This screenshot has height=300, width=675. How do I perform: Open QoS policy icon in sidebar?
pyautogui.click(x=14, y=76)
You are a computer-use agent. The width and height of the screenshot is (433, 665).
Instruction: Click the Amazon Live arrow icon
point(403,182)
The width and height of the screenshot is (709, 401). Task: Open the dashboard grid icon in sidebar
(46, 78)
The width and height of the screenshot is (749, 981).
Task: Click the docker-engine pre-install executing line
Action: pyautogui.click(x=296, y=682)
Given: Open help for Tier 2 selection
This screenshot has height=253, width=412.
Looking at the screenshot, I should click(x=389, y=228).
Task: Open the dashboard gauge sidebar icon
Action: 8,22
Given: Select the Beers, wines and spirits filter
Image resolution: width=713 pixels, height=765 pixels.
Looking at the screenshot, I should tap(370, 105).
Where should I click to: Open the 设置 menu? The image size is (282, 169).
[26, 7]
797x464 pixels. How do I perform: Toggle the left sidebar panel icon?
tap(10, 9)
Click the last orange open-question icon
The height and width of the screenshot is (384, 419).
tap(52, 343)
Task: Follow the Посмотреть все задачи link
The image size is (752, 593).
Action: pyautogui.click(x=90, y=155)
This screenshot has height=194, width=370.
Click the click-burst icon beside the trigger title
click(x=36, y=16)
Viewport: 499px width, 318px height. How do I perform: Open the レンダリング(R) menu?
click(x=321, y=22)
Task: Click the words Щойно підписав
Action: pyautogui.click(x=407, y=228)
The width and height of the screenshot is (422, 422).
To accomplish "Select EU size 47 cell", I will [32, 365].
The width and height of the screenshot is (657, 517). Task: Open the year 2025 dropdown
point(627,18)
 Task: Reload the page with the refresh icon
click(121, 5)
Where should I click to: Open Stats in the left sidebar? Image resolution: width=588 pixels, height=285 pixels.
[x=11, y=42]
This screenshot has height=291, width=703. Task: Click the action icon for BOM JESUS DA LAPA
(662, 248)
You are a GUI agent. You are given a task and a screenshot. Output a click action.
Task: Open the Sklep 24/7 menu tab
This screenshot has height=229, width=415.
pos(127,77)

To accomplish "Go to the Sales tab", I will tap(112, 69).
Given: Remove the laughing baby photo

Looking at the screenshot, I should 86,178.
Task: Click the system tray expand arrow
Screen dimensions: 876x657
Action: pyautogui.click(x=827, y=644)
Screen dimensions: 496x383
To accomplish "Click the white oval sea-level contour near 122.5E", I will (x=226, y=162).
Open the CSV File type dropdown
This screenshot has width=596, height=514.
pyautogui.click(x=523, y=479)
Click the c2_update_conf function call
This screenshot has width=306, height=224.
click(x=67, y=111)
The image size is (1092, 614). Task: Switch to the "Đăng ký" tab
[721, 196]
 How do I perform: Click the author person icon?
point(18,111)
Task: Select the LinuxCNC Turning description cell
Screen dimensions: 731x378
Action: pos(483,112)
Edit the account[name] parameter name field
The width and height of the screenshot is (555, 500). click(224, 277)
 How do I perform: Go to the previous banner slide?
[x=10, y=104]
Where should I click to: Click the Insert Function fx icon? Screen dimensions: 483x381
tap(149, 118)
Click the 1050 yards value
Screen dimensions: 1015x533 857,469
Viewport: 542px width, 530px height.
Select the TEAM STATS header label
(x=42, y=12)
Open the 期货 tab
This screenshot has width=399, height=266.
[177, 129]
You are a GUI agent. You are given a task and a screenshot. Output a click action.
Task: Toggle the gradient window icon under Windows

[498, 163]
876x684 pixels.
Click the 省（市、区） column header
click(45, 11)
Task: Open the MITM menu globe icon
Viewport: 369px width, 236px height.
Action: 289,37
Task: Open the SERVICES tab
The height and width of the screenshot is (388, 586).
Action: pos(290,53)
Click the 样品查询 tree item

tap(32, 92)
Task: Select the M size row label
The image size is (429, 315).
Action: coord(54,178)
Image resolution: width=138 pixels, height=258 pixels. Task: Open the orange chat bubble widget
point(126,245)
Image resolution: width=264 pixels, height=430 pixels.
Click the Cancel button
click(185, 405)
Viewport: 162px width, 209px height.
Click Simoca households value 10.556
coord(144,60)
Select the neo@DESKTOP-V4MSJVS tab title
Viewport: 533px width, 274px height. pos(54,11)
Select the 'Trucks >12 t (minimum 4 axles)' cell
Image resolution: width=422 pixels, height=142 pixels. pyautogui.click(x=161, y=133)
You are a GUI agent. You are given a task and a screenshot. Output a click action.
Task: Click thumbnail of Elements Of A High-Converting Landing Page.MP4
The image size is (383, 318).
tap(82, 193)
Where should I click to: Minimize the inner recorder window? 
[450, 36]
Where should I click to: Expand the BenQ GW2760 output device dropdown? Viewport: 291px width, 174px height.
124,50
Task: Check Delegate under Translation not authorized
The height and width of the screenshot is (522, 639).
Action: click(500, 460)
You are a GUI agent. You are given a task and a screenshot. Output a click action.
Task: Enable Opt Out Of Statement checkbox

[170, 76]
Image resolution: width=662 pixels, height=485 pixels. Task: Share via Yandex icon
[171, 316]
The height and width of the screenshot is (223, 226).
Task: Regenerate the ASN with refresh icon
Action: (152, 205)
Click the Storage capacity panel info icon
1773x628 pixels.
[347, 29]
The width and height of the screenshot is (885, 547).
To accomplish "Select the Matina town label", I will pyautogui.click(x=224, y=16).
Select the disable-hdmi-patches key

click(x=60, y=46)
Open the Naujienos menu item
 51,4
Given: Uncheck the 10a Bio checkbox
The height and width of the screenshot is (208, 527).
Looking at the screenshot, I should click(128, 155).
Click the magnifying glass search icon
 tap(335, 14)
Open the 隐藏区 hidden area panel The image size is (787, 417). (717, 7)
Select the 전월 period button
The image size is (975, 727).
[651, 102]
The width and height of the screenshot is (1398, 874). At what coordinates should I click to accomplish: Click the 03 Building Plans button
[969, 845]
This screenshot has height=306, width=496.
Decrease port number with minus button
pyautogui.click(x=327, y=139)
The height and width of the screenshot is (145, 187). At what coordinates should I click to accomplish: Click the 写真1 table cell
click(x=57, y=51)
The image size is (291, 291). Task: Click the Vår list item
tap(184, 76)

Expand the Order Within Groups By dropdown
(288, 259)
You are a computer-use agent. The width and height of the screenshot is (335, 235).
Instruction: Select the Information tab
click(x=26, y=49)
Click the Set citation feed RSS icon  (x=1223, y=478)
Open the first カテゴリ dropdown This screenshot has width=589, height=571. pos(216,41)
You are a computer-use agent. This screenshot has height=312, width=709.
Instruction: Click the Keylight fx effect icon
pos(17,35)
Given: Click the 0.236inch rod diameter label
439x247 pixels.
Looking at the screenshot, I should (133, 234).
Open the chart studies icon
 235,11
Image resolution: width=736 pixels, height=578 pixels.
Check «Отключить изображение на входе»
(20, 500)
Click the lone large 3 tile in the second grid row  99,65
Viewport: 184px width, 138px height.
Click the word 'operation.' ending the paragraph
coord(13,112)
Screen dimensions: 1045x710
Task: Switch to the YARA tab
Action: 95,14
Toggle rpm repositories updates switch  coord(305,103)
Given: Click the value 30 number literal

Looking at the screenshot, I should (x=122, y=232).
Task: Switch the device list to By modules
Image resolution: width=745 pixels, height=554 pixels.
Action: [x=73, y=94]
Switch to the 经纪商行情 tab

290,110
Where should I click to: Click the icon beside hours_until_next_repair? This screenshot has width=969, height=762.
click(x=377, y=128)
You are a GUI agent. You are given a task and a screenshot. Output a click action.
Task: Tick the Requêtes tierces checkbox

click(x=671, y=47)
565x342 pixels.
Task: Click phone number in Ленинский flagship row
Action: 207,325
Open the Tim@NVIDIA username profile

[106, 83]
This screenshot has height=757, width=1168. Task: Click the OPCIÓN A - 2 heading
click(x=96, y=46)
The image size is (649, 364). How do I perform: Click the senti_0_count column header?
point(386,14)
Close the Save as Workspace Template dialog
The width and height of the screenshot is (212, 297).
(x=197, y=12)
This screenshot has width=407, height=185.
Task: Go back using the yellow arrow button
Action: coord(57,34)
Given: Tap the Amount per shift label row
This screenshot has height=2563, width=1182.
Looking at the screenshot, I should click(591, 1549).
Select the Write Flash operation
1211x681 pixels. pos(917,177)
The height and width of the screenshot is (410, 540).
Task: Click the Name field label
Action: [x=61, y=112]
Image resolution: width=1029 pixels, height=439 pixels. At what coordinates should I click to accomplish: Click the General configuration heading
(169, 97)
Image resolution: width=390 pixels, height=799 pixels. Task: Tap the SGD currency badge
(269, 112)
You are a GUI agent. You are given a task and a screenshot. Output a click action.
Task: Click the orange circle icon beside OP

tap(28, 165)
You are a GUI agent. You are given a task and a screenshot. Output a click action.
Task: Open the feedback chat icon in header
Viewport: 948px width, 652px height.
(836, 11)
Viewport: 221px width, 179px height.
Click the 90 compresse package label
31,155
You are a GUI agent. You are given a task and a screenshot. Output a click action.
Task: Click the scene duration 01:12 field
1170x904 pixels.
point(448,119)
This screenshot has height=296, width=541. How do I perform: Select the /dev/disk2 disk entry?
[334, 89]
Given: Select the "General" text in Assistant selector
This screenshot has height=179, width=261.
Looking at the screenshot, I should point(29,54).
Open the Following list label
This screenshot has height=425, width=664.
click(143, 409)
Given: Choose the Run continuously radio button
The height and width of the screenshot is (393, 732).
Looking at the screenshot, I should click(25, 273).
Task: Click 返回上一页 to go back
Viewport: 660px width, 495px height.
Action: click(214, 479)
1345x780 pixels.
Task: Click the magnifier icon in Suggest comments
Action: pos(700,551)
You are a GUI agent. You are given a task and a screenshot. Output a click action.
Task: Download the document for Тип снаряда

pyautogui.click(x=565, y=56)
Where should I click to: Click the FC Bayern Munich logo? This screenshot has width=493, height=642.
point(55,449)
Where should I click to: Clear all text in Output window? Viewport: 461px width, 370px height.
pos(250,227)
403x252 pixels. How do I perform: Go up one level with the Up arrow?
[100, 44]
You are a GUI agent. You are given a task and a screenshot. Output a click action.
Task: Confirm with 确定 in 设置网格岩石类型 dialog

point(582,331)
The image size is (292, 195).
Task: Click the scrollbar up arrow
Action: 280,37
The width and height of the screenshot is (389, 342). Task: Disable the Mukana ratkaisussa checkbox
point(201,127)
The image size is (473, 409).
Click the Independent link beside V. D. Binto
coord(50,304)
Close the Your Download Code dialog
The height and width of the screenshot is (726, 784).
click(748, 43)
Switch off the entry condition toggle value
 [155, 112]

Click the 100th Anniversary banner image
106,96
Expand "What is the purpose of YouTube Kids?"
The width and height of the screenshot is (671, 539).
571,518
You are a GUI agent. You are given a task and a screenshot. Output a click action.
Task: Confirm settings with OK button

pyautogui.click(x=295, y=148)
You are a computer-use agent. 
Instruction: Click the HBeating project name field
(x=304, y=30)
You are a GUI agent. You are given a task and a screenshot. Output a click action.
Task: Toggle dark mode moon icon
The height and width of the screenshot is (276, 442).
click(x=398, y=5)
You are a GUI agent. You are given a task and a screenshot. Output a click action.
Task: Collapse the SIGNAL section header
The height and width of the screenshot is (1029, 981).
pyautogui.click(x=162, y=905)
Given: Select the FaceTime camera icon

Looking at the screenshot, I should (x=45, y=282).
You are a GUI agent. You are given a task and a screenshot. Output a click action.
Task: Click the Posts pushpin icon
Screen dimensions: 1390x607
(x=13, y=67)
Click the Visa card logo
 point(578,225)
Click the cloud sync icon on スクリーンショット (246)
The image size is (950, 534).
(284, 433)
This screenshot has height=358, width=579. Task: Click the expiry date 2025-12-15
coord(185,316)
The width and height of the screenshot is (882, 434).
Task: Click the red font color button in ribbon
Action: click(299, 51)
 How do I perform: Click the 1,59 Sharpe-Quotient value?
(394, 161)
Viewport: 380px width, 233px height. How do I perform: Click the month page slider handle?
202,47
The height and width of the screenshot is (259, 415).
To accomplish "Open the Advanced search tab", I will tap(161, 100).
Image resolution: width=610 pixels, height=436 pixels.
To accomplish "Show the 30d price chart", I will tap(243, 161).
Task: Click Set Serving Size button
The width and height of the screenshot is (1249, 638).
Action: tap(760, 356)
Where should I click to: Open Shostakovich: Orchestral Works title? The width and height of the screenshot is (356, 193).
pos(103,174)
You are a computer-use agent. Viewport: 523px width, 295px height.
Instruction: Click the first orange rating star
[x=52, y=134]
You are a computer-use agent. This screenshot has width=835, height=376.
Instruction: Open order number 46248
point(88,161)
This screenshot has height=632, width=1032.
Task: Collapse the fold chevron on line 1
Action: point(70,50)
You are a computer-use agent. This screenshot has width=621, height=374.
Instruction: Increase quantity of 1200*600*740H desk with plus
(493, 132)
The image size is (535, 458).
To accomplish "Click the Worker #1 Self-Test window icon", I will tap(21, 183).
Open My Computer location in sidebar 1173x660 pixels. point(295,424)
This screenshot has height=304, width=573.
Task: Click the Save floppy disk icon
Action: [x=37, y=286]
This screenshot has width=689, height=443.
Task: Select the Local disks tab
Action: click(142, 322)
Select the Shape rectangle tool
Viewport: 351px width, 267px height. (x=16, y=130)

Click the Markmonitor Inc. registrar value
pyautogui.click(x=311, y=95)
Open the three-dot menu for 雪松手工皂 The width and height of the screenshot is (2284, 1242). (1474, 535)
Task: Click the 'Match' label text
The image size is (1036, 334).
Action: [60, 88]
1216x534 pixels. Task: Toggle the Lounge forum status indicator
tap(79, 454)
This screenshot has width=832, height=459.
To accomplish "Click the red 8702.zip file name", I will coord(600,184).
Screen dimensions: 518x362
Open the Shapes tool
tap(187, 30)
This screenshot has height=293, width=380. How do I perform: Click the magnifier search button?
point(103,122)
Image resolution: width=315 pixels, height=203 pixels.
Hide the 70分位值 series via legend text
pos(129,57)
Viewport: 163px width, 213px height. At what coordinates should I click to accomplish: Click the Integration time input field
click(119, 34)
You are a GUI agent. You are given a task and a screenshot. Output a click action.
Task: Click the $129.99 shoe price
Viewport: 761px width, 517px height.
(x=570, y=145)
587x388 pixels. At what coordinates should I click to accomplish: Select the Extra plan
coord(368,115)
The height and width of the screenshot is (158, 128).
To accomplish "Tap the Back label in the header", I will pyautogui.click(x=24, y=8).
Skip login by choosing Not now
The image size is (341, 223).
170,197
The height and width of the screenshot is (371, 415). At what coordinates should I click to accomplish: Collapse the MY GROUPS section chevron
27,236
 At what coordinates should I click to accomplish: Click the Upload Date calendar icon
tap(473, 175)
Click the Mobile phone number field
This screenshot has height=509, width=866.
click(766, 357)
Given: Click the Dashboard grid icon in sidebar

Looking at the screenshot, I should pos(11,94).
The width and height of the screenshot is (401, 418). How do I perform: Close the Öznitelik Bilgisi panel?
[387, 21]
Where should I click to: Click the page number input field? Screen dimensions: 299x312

§ **ABOUT THIS TASK**
Nothing beyond the line containing "Given: Open help for Tier 2 selection" is to be output; the lines above, from the first one onward to that line, are to be transcribed exactly.

§ **RESPONSE**
This screenshot has height=300, width=675. How do I perform: Open QoS policy icon in sidebar?
pyautogui.click(x=14, y=76)
You are a computer-use agent. The width and height of the screenshot is (433, 665).
Instruction: Click the Amazon Live arrow icon
point(403,182)
The width and height of the screenshot is (709, 401). Task: Open the dashboard grid icon in sidebar
(46, 78)
The width and height of the screenshot is (749, 981).
Task: Click the docker-engine pre-install executing line
Action: pyautogui.click(x=296, y=682)
Given: Open help for Tier 2 selection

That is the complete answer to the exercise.